The difficulty with the act is that if the Convention Parliament had no authority, then the succession of William and Mary was of no legal effect, which meant that they were not empowered to give royal assent to any bill in the next parliament, with the result that even the act was of no effect either. This very point was argued before the Hereford County Court in 1944 by a litigant who represented himself in a probate case called Hall v. Hall. He argued that the Court of Probate Act 1857 (20 & 21 Vict. c. 77) (which undermined his case) was of no legal effect whatsoever, since it had never received royal assent. It had received royal assent from Queen Victoria, but according to his argument Victoria had never legally inherited the throne, because the Bill of Rights and the Act of Settlement 1701 (12 & 13 Will. 3. c. 2) (which also altered the line of succession to the throne) were of no effect, since both had been assented to by William III, who was not the real king. Therefore Victoria had never been the real queen and so the Probate Act (like every other act passed since 1689) was not the law. Predictably, the judge ruled against him, and the point has never been argued in court since.

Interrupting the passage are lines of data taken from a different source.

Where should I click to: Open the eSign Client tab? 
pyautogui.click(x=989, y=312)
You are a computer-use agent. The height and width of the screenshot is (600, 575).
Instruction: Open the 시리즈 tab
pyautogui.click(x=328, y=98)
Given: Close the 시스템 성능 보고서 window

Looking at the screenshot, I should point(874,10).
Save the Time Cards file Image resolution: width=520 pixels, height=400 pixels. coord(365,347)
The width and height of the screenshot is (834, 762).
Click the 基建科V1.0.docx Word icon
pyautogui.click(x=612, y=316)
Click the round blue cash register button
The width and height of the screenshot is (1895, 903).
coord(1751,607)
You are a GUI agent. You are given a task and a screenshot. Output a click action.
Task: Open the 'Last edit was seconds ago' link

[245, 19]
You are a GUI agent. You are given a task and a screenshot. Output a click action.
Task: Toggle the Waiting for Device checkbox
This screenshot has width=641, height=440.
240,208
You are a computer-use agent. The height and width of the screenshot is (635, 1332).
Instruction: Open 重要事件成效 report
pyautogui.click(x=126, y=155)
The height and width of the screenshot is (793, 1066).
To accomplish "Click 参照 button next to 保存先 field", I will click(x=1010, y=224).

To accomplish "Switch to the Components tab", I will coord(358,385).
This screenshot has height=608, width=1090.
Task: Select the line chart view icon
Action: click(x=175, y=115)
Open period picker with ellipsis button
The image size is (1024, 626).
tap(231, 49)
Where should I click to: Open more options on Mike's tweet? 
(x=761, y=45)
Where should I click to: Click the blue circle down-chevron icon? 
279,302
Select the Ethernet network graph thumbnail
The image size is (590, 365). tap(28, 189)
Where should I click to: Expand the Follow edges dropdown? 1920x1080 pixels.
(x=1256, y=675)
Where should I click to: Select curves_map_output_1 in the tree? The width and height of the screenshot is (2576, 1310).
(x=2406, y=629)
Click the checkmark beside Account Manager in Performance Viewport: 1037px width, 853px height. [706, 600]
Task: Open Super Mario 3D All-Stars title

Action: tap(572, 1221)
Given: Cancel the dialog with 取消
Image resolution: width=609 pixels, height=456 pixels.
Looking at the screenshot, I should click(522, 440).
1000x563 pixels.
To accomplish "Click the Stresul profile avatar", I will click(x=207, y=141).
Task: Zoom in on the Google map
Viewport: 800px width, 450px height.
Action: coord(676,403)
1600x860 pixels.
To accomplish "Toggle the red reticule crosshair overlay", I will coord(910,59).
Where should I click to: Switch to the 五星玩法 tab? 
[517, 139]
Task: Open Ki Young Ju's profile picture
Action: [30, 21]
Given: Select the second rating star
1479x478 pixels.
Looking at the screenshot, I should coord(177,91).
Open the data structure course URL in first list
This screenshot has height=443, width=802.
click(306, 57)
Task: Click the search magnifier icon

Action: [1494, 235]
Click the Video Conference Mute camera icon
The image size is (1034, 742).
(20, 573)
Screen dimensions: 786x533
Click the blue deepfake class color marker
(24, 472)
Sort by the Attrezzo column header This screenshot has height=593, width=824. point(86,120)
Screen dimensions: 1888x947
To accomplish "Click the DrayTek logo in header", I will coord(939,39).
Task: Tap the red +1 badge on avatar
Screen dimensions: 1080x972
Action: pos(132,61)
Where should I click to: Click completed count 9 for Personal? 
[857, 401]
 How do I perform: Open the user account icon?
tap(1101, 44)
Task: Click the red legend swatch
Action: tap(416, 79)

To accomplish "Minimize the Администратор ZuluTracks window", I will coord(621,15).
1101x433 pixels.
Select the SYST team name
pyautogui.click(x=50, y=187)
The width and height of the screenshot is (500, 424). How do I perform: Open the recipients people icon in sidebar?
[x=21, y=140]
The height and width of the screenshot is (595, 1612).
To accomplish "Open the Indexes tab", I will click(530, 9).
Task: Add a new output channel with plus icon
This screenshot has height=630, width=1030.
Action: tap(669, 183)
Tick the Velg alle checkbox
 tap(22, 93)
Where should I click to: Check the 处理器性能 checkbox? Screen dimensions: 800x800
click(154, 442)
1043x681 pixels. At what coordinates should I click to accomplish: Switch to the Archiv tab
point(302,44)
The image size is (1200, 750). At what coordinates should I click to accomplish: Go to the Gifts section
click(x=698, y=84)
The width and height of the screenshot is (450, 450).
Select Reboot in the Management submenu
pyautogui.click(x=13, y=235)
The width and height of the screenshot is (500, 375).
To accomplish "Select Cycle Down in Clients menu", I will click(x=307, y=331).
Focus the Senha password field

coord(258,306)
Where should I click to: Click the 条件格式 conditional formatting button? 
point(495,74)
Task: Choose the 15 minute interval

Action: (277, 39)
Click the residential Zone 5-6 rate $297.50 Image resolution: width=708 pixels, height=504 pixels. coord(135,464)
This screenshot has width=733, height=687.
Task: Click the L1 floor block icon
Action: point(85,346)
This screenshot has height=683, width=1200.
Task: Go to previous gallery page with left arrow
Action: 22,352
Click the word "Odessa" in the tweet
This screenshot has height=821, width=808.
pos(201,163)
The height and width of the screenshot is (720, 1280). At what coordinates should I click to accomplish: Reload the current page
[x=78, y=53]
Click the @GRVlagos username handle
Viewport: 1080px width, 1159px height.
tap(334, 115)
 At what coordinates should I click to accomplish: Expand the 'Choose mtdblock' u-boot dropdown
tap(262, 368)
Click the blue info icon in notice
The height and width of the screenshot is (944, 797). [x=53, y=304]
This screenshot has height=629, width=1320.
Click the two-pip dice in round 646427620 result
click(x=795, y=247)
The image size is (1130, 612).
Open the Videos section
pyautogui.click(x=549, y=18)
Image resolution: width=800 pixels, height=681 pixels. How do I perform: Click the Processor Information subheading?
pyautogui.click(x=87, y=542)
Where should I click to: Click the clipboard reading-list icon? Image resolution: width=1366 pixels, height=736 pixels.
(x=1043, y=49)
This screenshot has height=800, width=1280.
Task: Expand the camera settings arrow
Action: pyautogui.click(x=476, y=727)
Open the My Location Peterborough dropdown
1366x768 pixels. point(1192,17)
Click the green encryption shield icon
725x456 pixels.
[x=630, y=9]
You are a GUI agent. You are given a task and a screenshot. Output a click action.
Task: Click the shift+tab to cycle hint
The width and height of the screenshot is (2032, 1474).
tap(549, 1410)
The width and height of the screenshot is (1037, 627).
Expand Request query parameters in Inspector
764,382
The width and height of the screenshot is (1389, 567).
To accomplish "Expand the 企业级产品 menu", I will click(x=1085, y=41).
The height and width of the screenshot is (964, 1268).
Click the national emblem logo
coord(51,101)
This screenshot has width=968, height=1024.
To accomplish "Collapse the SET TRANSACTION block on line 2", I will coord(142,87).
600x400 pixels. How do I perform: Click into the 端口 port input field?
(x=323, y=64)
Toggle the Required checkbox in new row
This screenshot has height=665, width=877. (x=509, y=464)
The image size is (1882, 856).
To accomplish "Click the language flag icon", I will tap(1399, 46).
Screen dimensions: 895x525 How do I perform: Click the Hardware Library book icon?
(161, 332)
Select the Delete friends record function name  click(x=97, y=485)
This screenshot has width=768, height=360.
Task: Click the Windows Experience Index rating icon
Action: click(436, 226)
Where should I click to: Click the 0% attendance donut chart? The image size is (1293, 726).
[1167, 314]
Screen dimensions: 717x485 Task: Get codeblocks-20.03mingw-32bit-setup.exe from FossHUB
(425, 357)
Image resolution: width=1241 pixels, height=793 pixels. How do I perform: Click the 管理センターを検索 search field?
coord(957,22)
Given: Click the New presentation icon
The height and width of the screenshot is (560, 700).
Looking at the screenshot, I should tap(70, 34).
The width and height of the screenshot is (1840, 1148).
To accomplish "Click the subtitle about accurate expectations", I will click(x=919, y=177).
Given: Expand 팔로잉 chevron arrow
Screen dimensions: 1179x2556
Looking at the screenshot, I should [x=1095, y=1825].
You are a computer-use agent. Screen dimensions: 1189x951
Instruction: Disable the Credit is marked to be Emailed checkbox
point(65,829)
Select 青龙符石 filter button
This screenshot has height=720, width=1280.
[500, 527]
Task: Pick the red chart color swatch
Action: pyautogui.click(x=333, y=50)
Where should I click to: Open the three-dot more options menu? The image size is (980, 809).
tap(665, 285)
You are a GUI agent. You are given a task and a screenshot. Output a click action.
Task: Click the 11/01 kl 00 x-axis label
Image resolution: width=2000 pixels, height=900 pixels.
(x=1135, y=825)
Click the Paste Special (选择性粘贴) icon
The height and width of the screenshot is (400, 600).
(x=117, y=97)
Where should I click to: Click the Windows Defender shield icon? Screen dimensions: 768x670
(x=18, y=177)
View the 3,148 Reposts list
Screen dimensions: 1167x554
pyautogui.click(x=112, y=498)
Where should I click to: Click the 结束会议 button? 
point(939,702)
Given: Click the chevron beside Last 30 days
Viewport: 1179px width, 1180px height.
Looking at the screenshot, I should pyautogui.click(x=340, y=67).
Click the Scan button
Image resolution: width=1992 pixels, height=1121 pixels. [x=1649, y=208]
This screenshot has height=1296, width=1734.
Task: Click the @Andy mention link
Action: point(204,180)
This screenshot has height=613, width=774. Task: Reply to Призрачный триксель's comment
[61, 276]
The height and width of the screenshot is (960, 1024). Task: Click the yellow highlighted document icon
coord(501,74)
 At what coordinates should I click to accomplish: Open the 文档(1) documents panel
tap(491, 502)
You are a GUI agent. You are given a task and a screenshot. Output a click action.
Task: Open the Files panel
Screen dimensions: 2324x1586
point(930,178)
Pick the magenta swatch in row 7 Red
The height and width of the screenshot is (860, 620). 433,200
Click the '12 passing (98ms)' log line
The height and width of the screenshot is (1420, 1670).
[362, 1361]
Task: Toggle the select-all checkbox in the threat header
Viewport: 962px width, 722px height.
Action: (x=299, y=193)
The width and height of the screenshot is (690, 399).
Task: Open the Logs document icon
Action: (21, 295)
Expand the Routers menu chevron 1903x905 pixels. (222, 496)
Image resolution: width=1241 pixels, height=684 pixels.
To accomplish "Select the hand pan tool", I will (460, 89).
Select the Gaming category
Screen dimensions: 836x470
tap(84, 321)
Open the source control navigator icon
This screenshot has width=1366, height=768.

Although the judge did not give detailed reasons for his decision, a counterpoint to the above argument has been advanced by academics: "One possible answer, deducible from rationalizations of later medieval practice when usurpations of the throne were not uncommon, is that ... [a]s a matter of State necessity ... a de facto King had been regarded as competent to summon a lawful Parliament."

== Ireland ==

In the Kingdom of Ireland another act, the Crown Recognition Act (Ireland) 1692 (4 Will. & Mar. c. 1 (I)), long title An Act of Recognition, of their Majesties [sic] undoubted Right to the Crown of Ireland), was an act of the Parliament of Ireland, which made similar provision. In the Republic of Ireland this was repealed by section 1 of, and the Schedule to, the Statute Law Revision (Pre-Union Irish Statutes) Act 1962.